#### Directions for this task
Could you retype exactly the lines below between the one holding "You are a GUI" and the one holding "Given: Tap the yellow heart follow icon", inclusive, leaving out any pictures?
-- -- --
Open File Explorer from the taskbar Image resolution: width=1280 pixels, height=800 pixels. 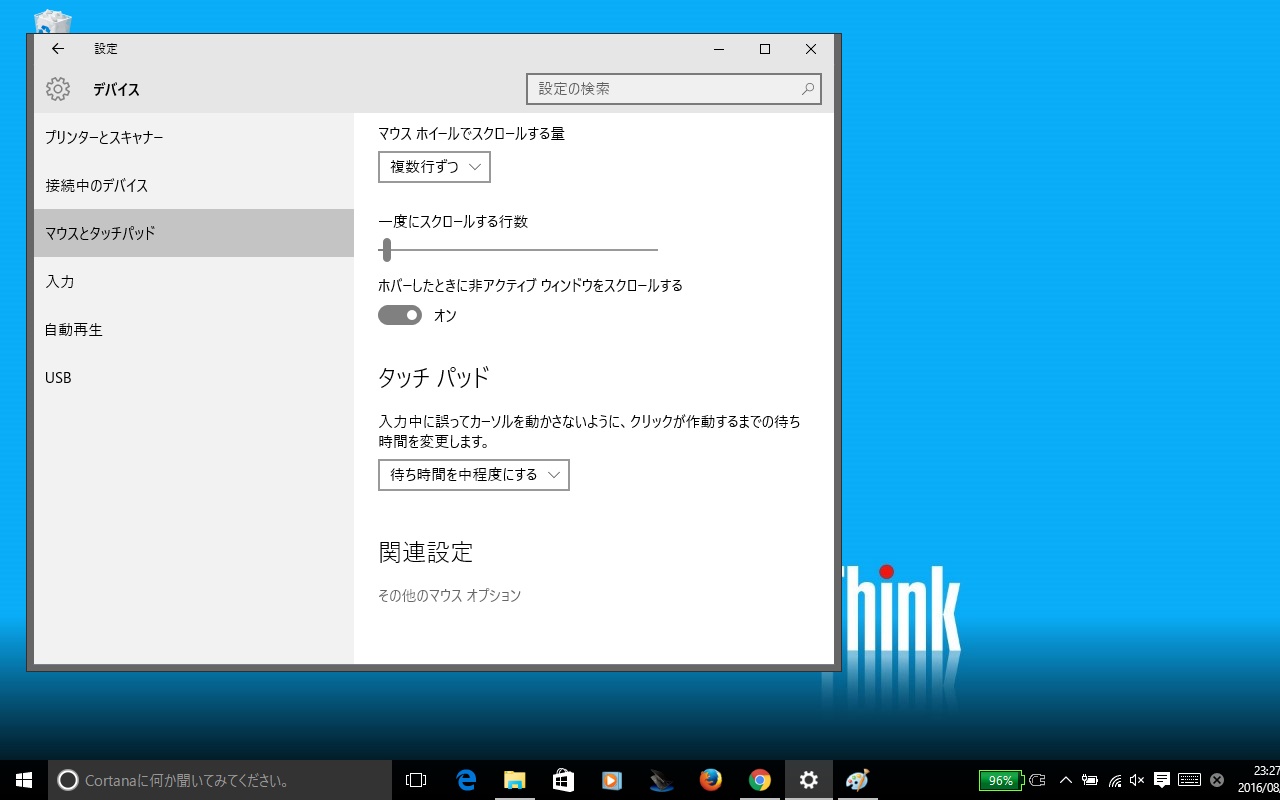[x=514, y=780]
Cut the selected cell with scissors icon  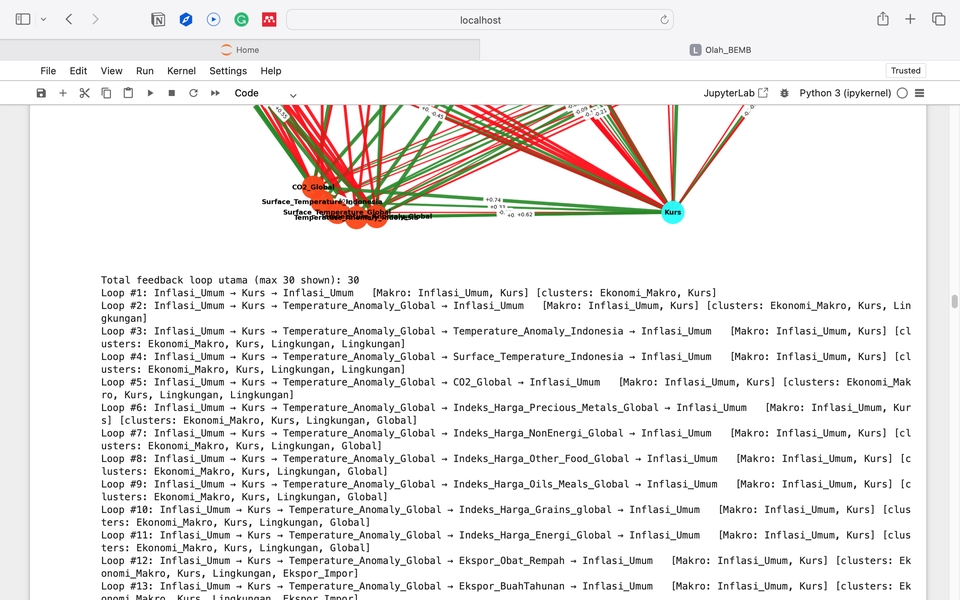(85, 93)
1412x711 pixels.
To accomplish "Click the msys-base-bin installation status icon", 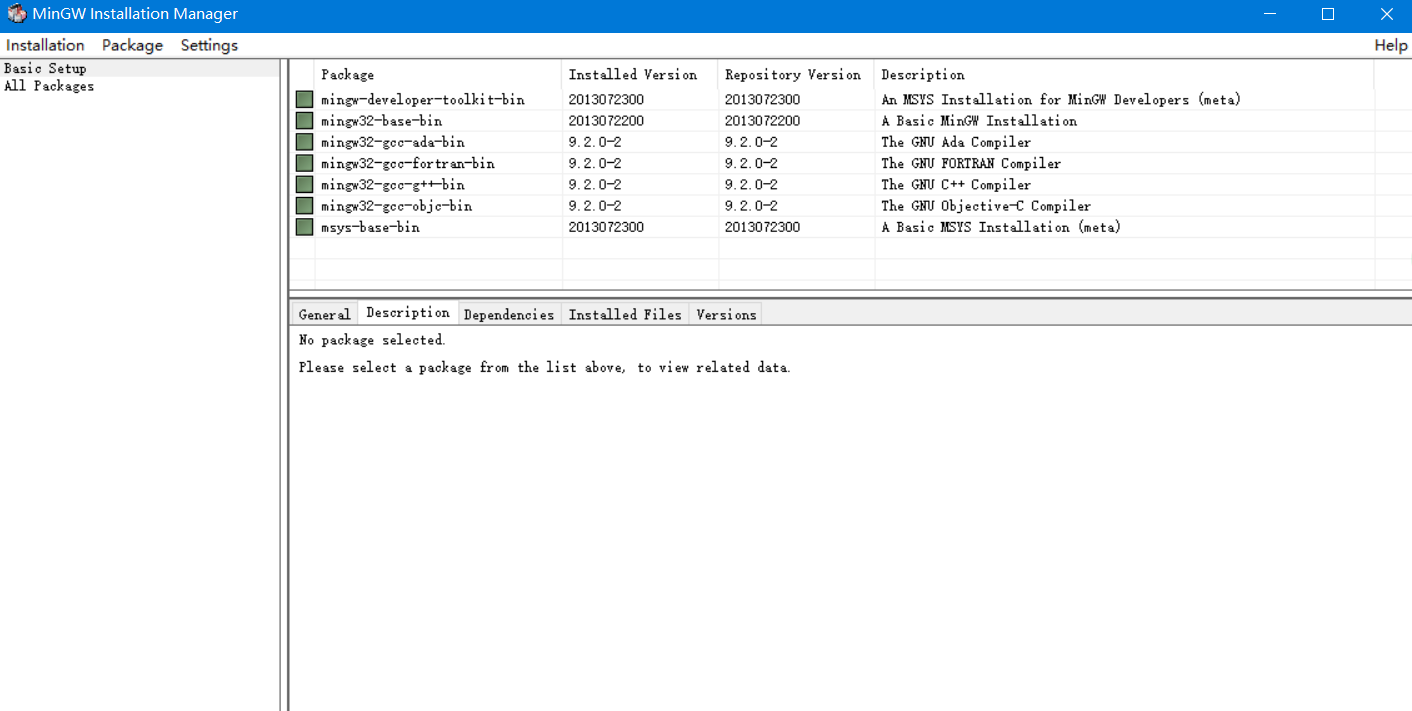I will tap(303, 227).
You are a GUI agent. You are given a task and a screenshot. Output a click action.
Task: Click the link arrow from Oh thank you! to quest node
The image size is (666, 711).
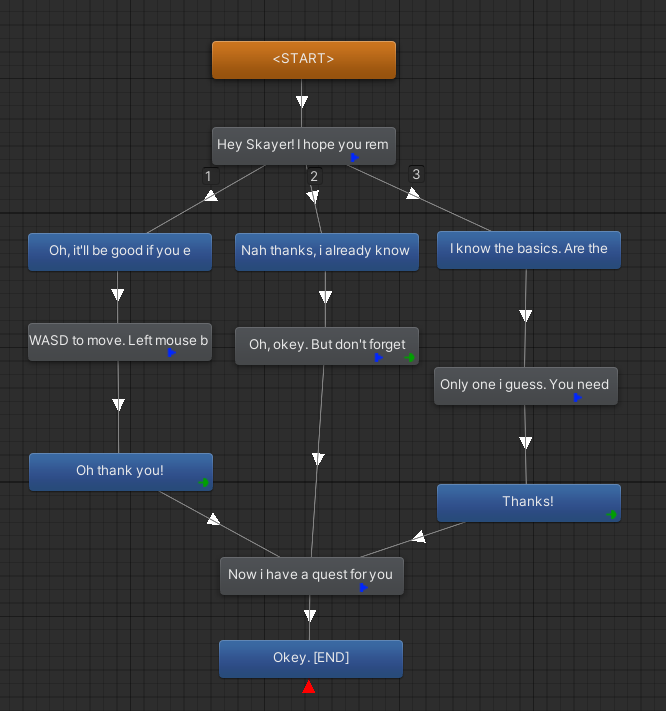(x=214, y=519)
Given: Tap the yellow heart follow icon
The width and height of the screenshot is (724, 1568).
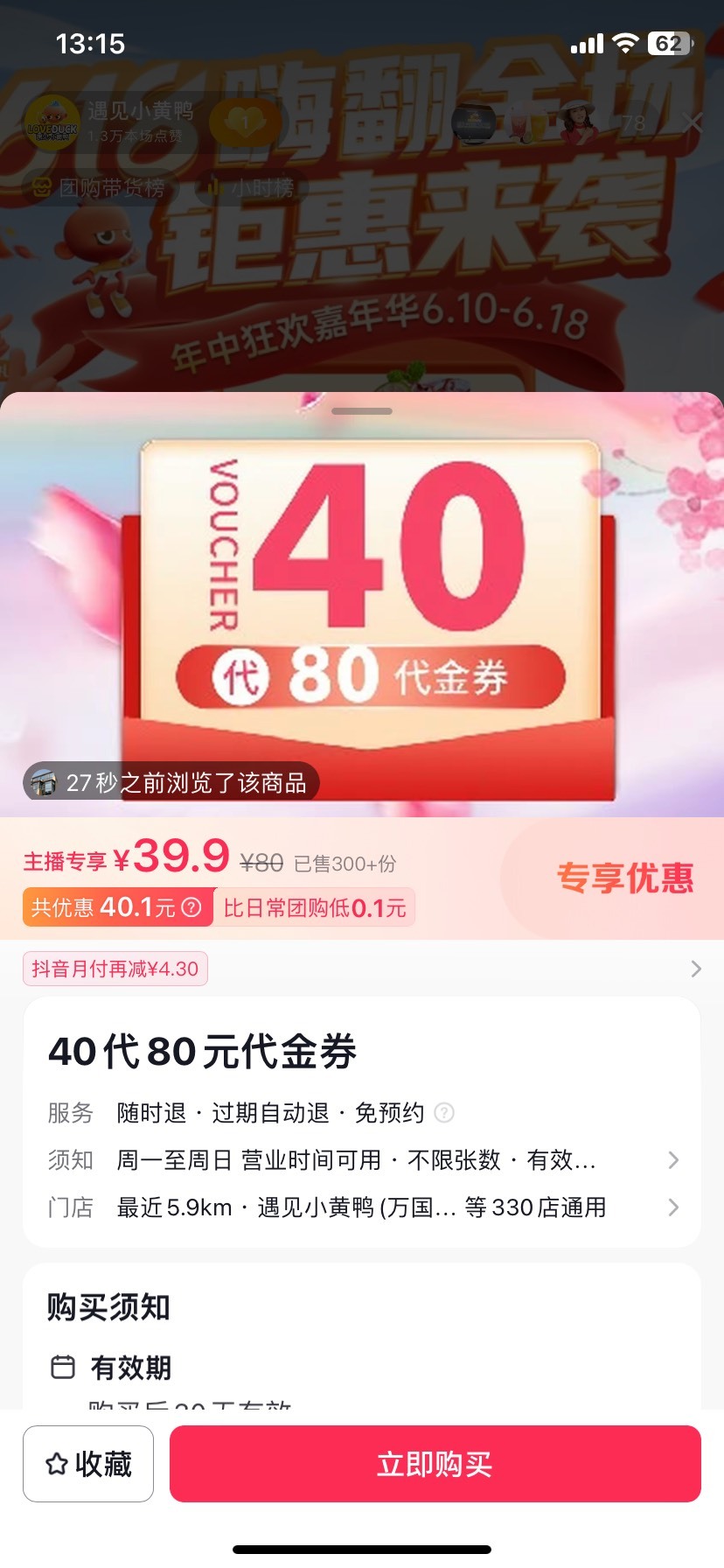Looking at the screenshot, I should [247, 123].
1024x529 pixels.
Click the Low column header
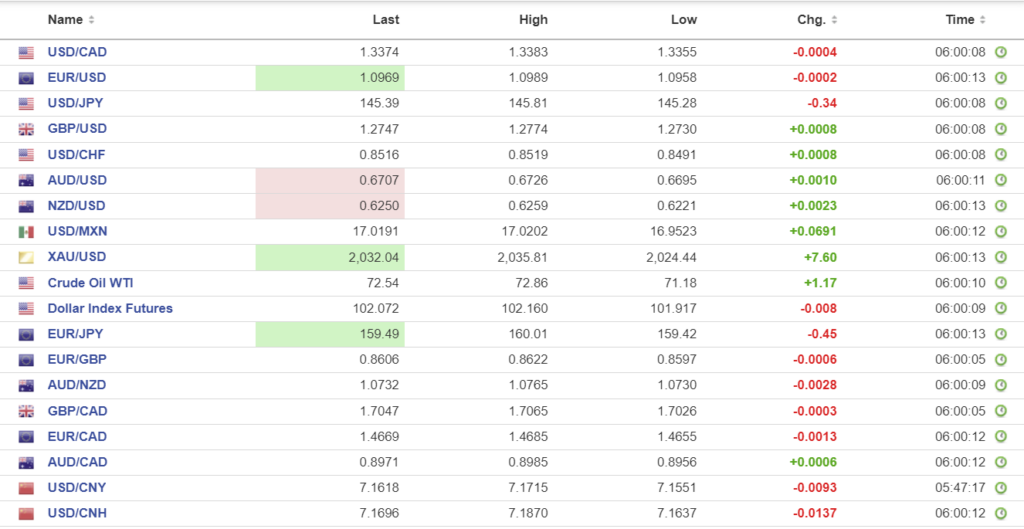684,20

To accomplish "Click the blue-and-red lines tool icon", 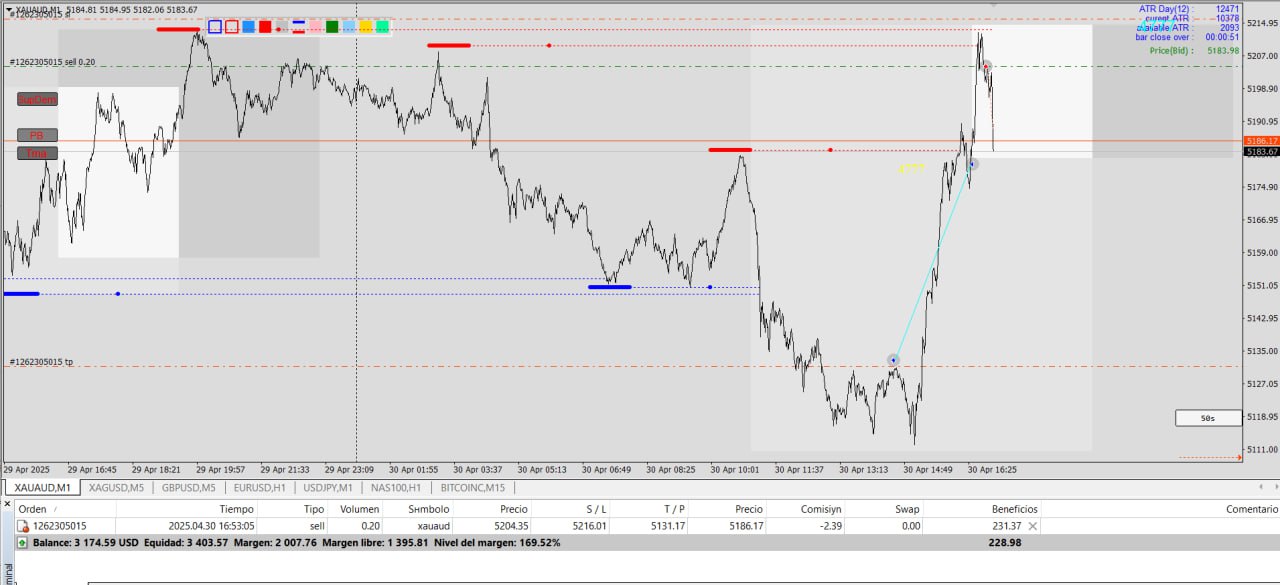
-- -- --
#### Final answer
You are a GUI agent. You are given a task and a screenshot. Output a click action.
Task: Click the link arrow from Oh thank you! to quest node
The image size is (666, 711).
(x=214, y=519)
Given: Tap the yellow heart follow icon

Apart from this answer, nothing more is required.